An abstract visual system for Vessel
Vessel is a digital wellness app designed for women navigating transitions - grief, motherhood, burnout, perimenopause, or simply the daily weight of holding it all. I was commissioned to create a collection of abstract visuals that would represent different breathwork practices, turning each breathing pattern into a visual refuge that users could connect with emotionally before they even press play.
Creative Direction
The core challenge: how do you visualise breath? Most wellness apps rely on clinical animations or generic nature photography. Vessel needed something different - artwork that could hold emotional complexity without words, that felt intimate and honest rather than polished and distant.​
My approach centred on watercolour abstractions as the visual language.
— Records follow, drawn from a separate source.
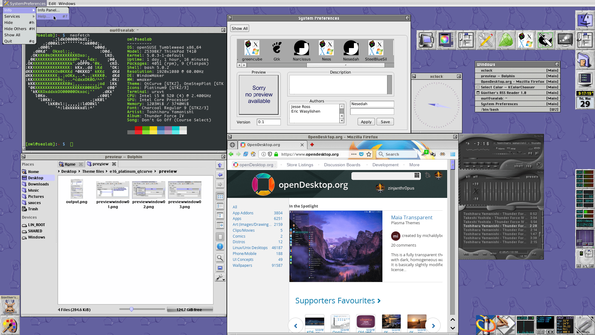Click the magnifier search icon in Dolphin
Image resolution: width=595 pixels, height=335 pixels.
[220, 258]
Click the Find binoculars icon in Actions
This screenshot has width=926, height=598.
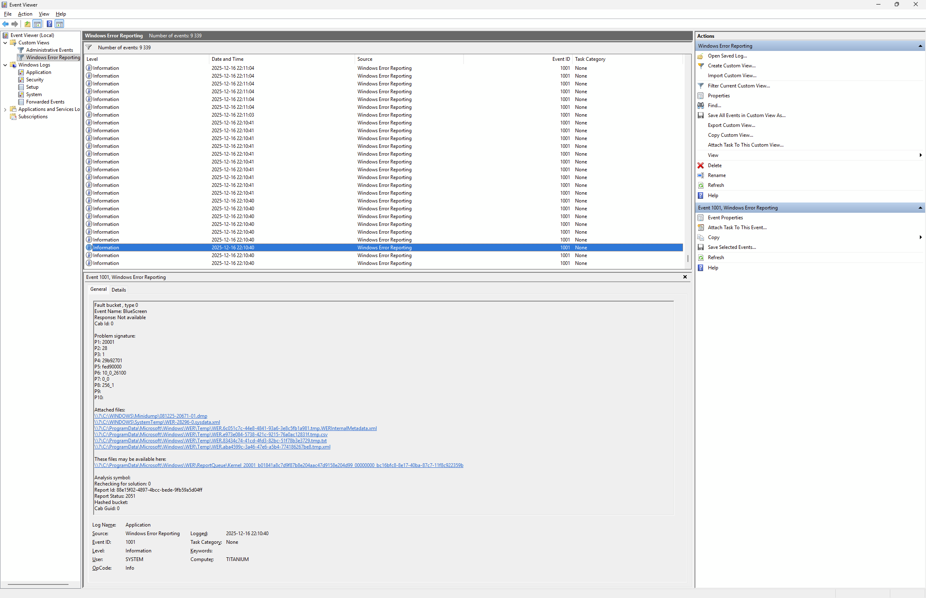701,106
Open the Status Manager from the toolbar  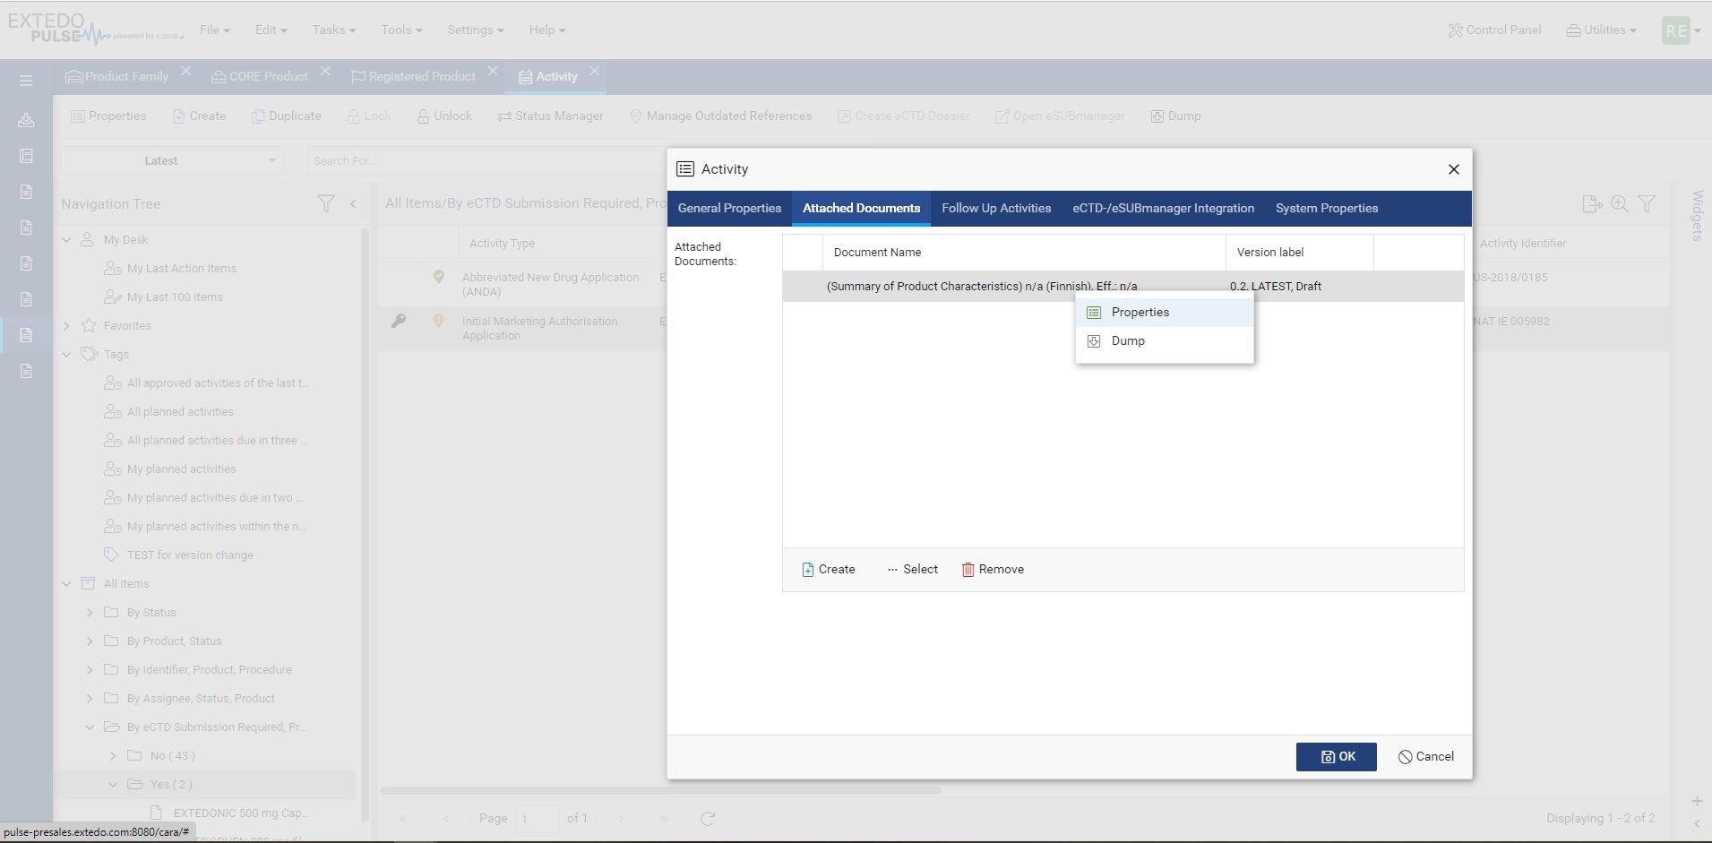[x=550, y=116]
Each piece represents a breathwork journey or emotional state, not an instruction or outcome. The aesthetic intentionally resists the rigid minimalism of most wellness apps. Instead, these visuals feel like something you'd find in a journal, a quiet room, or held close when you need grounding.
Visual System
I created 20 abstract compositions, each paired with a specific breathwork practice. The system uses colour and form as emotional language:
Colour palette:
Warm pinks and terracotta = grounding, safety, return to self
Cool blues and aqua = expansion, breath, spaciousness
Layered washes = complexity, the coexistence of multiple truths
Soft, bleeding edges = permission to be uncertain, to not have answers​
Key visuals include:
Grounding Breath - pink dome with solid base, for when you need to feel held
Ocean Breath - aqua waves with dissolving forms, for grief and release
Threshold Breath - overlapping shapes in blue-pink gradient, for moments of transition
Rest Breath - circular glow with warm centre, nervous system reset before sleep​
Each artwork functions as both a meditation object and a playlist cover - something users return to visually as part of their practice. The organic, imperfect quality mirrors the experience of breathwork itself: messy, layered, deeply human
Application
The visuals live across the app experience:
Practice library thumbnails (grid view of all 20 breath journeys)
Full-screen meditation companions during sessions
Progress tracking visuals that soften as you complete practices
Social sharing assets that feel personal, not branded​
Unlike traditional UI that treats images as decoration, these abstractions are the interface - the primary way users navigate and choose their practice.​
Impact
This visual system gave Vessel:
Immediate emotional recognition - users can "feel" which breath they need by the artwork alone​
A distinct visual voice in the crowded wellness app space​
Artwork that mirrors the user's inner landscape - organic, layered, unfinished​
Flexibility to expand: each new breathwork technique can receive its own visual while staying cohesive​
Designed to hold emotion, not solve it - these are visuals in service of presence, not productivity.